Variation of g Due to the Shape of the Earth
As the earth is an oblate spheroid, its radius near the equator is more than its radius near the poles. Since for a source mass, the acceleration due to gravity is inversely proportional to the square of the radius of the earth, it varies with latitude due to the shape of the earth.
gp/ge = R2e/R2p
Where ge and gp are the accelerations due to gravity at the equator and poles, Re and Rp are the radii of the earth near the equator and poles.
From the above equation, it is clear that acceleration due to gravity is more at the poles and less at the equator. So if a person moves from the equator to the poles, their weight decreases as the value of g decreases.
Variation of g Due to Rotation of Earth
Consider a test mass (m) is on a latitude making an angle with the equator. As we have studied, when a body is under rotation, every particle in the body makes circular motions about the axis of rotation. In the present case, the earth is under rotation with a constant angular velocity ω, then the test mass moves in a circular path of radius ‘r’ with an angular velocity ω.
This is the case of a non-inertial frame of reference, so there exists a centrifugal force on the test mass (mrω2).

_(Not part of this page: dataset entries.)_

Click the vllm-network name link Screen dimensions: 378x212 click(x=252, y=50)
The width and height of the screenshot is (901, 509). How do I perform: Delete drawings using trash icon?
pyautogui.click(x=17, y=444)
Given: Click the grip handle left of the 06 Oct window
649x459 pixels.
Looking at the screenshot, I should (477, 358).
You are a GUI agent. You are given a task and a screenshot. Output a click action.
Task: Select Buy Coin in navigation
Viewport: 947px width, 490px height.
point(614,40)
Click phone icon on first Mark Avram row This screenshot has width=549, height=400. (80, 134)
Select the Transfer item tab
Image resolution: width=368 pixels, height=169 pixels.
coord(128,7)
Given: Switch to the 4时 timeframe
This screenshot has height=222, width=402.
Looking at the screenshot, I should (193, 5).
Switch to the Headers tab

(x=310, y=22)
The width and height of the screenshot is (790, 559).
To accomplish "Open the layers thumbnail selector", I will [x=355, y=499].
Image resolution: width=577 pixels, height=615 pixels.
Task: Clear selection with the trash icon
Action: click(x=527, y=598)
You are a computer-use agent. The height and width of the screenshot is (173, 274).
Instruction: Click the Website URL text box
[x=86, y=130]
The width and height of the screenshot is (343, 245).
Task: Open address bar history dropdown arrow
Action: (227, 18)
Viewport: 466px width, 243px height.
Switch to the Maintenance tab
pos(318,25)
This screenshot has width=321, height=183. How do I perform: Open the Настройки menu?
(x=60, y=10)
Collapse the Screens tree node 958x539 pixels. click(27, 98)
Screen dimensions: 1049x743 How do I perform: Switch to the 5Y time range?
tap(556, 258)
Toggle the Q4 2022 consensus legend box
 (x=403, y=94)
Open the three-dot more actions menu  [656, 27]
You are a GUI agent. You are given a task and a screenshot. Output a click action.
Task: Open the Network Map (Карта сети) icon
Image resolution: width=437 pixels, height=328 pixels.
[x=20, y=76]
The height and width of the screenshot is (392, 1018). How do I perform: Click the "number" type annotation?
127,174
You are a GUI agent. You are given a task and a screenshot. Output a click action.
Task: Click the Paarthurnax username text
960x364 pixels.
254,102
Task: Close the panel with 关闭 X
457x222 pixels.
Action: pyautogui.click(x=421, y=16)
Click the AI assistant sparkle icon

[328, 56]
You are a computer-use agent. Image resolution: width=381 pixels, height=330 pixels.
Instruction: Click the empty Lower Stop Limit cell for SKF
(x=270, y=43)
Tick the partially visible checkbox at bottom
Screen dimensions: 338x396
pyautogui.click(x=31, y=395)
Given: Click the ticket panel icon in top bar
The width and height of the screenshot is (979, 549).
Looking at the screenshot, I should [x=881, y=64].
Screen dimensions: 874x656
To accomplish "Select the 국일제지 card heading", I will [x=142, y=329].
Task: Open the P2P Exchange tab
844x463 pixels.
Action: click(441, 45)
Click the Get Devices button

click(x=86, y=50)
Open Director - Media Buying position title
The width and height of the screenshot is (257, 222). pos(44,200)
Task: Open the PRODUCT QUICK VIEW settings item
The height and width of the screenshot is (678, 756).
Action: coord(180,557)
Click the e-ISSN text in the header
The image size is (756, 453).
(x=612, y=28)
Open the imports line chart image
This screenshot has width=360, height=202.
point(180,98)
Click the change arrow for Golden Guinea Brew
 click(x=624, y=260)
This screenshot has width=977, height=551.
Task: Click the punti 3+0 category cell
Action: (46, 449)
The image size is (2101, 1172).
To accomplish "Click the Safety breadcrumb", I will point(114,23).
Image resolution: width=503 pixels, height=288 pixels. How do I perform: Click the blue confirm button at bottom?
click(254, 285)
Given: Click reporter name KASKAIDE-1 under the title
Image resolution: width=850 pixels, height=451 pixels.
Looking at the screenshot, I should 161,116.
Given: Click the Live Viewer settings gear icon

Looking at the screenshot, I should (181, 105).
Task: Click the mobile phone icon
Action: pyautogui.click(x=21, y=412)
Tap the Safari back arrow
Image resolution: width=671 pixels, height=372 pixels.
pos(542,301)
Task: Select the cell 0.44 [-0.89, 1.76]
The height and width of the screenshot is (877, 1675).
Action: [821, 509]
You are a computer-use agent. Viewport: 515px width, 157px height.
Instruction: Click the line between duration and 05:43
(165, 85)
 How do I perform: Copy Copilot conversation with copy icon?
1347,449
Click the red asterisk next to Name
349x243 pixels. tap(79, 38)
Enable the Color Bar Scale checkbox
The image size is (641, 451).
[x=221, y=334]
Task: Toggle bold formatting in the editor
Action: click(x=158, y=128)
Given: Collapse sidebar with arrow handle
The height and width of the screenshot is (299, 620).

Gravity is acting on the test mass towards the centre of the earth (mg).
As both these forces are acting from the same point, these are known as co-initial forces, and as they lie along the same plane, they are termed coplanar forces.
We know from the parallelogram law of vectors if two coplanar vectors are forming two sides of a parallelogram, then the resultant of those two vectors will always be along the diagonal of the parallelogram.
Applying the parallelogram law of vectors, we get the magnitude of the apparent value of the gravitational force at the latitude.
(mg′)2 = (mg)2 + (mrω2)2 + 2(mg) (mrω2) cos(180 – θ) . . . . . . (1)
We know ‘r’ is the radius of the circular path and ‘R’ is the radius of the earth, then r = Rcosθ.
Substituting r = R cosθ. we get,
g′ = g – Rω2cos2θ
Where g′ is the apparent value of acceleration due to gravity at the latitude due to the rotation of the earth, and g is the true value of gravity at the latitude without considering the rotation of the earth.
At poles, θ = 90°⇒ g’ = g.
At the equator, θ = 0° ⇒ g′= g – Rω2.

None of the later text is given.